Soa o alerta. Algo está errado. Mas o quê?
Marlene Galeazzi relembra que o inimigo dá início à devastação. Surge, então, uma questão: de que maneira se dá combate a algo que é invisível, insípido e inodoro?
Naquele mesmo dia, com a internação de pessoas ligadas à Rua 57 e aos depósitos de ferro-velho, inclusive Wagner Mota Pereira e sua família, em vários hospitais – entre eles o de Doenças Tropicais –, o alerta foi dado. O problema estava realmente naquela peça que acabara de ser colocada em cima de uma cadeira nas dependências da Vigilância Sanitária.
Um dos médicos, depois de testar vários diagnósticos, pede a presença de um físico para que medisse o grau da radiação. No dia seguinte, 29, os físicos Walter Mendes, da Secretaria de Saúde, e Sebastião Maia, do escritório local da Nuclebrás, confirmaram a suspeita. Eles vão ao secretário de Saúde do Estado de Goiás, Antônio Faleiros, que estava chegando de um evento em São Paulo, e relatam o fato.
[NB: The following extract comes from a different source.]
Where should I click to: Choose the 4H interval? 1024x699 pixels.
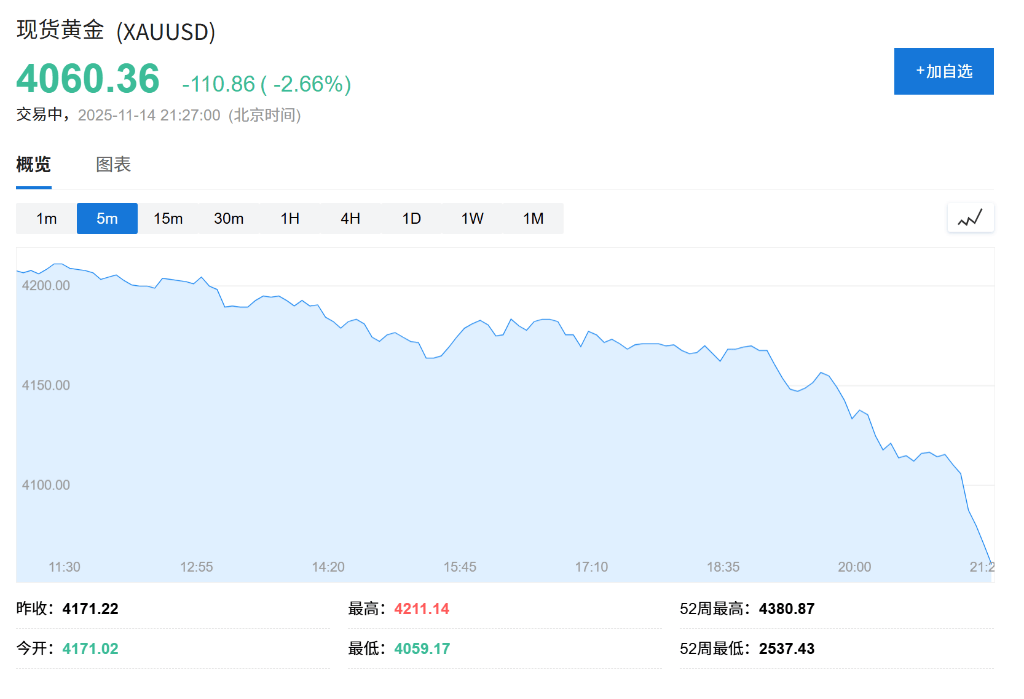350,218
Faleiros vai ao governador Henrique Santillo e acompanhado de um policial militar e do físico Flamarion Goulart – exatamente o que prestava serviços para o Instituto Goiano de onde a bomba de césio estava abandonada –, constata a realidade. E imediatamente toma a frente da operação.
Às 15h, no momento em que dava entrevista a TV Anhanguera, filial da Rede Globo, sobre a questão da febre amarela, liga para o físico José Júlio Rozenthal – então presidente da Comissão Nacional de Energia Nuclear e morando hoje em Israel – pedindo para ele ir a Goiânia. A repórter ouve a conversa e solta uma pequena nota sobre o assunto. Mas coube a outra jornalista, Raquel Azeredo, da TV Goiás, que repetia o SBT, colocar no ar na véspera, em rede nacional, a tragédia que estava acontecendo em Goiânia.
"Ao chegar à redação, por volta das 7h, o coordenador do programa, Weber Borges, me passou uma estranha pauta, dizendo: 'Abra o olho que tem um caso sério de intoxicação na cidade e não estão sabendo tratar. Recebi um telefonema anônimo informando. Te vira, teu pai é médico'. Como meu pai estava na fazenda, procurei um médico conhecido e ele me confirmou que tinham pessoas intoxicadas – no caso, os irradiados que estavam procurando tratamento – e que eles não estavam sabendo tratar. Com minha equipe, saí correndo atrás da história até chegar no ferro-velho de Devair, que estava com sua família. Entrevistei todo mundo, vi gente perdendo o cabelo e os dentes na frente das câmeras e soube que naquele mesmo dia tinham levado o estranho aparelho para a Vigilância Sanitária. Fomos lá e continuamos as filmagens.
Sem receber explicações de ninguém, resolvi colocar no ar, às 19h, a minha versão de que uma bomba de cobalto tinha atingido algumas pessoas em Goiânia e que ninguém sabia qual o tratamento que deveria ser feito. Acredito que isto foi o que fez com que providências imediatas fossem tomadas e o assunto, ainda que timidamente, chegasse às redações dos jornais de todo o País, no dia seguinte", contou Raquel, aos repórteres do mundo inteiro, que, aos poucos, foram chegando a Goiânia.
Ela, a profissional da imprensa que esteve mais próxima dos irradiados e que ficou muito perto da bomba de césio, nunca teve problemas de saúde. Tornou-se deputada estadual e hoje, 20 anos depois, retornou à televisão no comando do programa Goiânia nas Ruas.